*Prompt:* An answer that reproduces all the entries exactly is what is needed.

Collected data:
================

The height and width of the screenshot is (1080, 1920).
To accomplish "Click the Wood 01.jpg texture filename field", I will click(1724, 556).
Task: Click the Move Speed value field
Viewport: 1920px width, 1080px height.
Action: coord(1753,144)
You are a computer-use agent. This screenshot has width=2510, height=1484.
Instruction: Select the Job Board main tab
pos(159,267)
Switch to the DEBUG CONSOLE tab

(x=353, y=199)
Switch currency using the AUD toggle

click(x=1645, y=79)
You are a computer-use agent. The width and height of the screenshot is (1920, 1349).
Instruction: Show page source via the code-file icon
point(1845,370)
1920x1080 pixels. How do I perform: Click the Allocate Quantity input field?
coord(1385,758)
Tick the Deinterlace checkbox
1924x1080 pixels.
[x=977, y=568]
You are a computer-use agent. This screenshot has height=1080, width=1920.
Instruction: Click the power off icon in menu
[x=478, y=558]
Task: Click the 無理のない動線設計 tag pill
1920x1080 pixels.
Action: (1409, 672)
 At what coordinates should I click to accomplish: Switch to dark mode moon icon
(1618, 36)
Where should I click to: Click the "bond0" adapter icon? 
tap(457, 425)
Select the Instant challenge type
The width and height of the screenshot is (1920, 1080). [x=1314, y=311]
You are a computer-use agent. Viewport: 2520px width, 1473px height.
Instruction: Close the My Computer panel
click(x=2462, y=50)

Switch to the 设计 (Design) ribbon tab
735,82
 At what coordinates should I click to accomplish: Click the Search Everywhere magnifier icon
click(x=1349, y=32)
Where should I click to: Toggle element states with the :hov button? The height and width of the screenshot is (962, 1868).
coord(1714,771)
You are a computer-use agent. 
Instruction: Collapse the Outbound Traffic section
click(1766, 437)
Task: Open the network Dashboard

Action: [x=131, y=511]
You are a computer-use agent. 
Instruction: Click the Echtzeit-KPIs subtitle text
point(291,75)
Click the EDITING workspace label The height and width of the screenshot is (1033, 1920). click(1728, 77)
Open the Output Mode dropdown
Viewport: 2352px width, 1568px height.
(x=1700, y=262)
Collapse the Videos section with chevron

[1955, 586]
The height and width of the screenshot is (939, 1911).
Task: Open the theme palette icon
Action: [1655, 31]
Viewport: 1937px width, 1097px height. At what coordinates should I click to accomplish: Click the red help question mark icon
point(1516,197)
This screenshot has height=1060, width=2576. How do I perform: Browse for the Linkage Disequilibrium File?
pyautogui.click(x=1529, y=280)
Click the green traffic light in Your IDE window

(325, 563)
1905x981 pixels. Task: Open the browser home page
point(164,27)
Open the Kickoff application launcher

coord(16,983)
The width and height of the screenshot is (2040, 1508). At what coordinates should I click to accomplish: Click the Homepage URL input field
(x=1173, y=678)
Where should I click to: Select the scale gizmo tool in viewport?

================

*Result below:*
The height and width of the screenshot is (1080, 1920).
To accomplish "Click the Wood 01.jpg texture filename field", I will click(1724, 556).
Task: Click the Move Speed value field
Viewport: 1920px width, 1080px height.
Action: coord(1753,144)
You are a computer-use agent. This screenshot has width=2510, height=1484.
Instruction: Select the Job Board main tab
pos(159,267)
Switch to the DEBUG CONSOLE tab

(x=353, y=199)
Switch currency using the AUD toggle

click(x=1645, y=79)
You are a computer-use agent. The width and height of the screenshot is (1920, 1349).
Instruction: Show page source via the code-file icon
point(1845,370)
1920x1080 pixels. How do I perform: Click the Allocate Quantity input field?
coord(1385,758)
Tick the Deinterlace checkbox
1924x1080 pixels.
[x=977, y=568]
You are a computer-use agent. This screenshot has height=1080, width=1920.
Instruction: Click the power off icon in menu
[x=478, y=558]
Task: Click the 無理のない動線設計 tag pill
1920x1080 pixels.
Action: (1409, 672)
 At what coordinates should I click to accomplish: Switch to dark mode moon icon
(1618, 36)
Where should I click to: Click the "bond0" adapter icon? 
tap(457, 425)
Select the Instant challenge type
The width and height of the screenshot is (1920, 1080). [x=1314, y=311]
You are a computer-use agent. Viewport: 2520px width, 1473px height.
Instruction: Close the My Computer panel
click(x=2462, y=50)

Switch to the 设计 (Design) ribbon tab
735,82
 At what coordinates should I click to accomplish: Click the Search Everywhere magnifier icon
click(x=1349, y=32)
Where should I click to: Toggle element states with the :hov button? The height and width of the screenshot is (962, 1868).
coord(1714,771)
You are a computer-use agent. 
Instruction: Collapse the Outbound Traffic section
click(1766, 437)
Task: Open the network Dashboard

Action: [x=131, y=511]
You are a computer-use agent. 
Instruction: Click the Echtzeit-KPIs subtitle text
point(291,75)
Click the EDITING workspace label The height and width of the screenshot is (1033, 1920). click(1728, 77)
Open the Output Mode dropdown
Viewport: 2352px width, 1568px height.
(x=1700, y=262)
Collapse the Videos section with chevron

[1955, 586]
The height and width of the screenshot is (939, 1911).
Task: Open the theme palette icon
Action: [1655, 31]
Viewport: 1937px width, 1097px height. At what coordinates should I click to accomplish: Click the red help question mark icon
point(1516,197)
This screenshot has height=1060, width=2576. How do I perform: Browse for the Linkage Disequilibrium File?
pyautogui.click(x=1529, y=280)
Click the green traffic light in Your IDE window

(325, 563)
1905x981 pixels. Task: Open the browser home page
point(164,27)
Open the Kickoff application launcher

coord(16,983)
The width and height of the screenshot is (2040, 1508). At what coordinates should I click to accomplish: Click the Homepage URL input field
(x=1173, y=678)
Where should I click to: Select the scale gizmo tool in viewport?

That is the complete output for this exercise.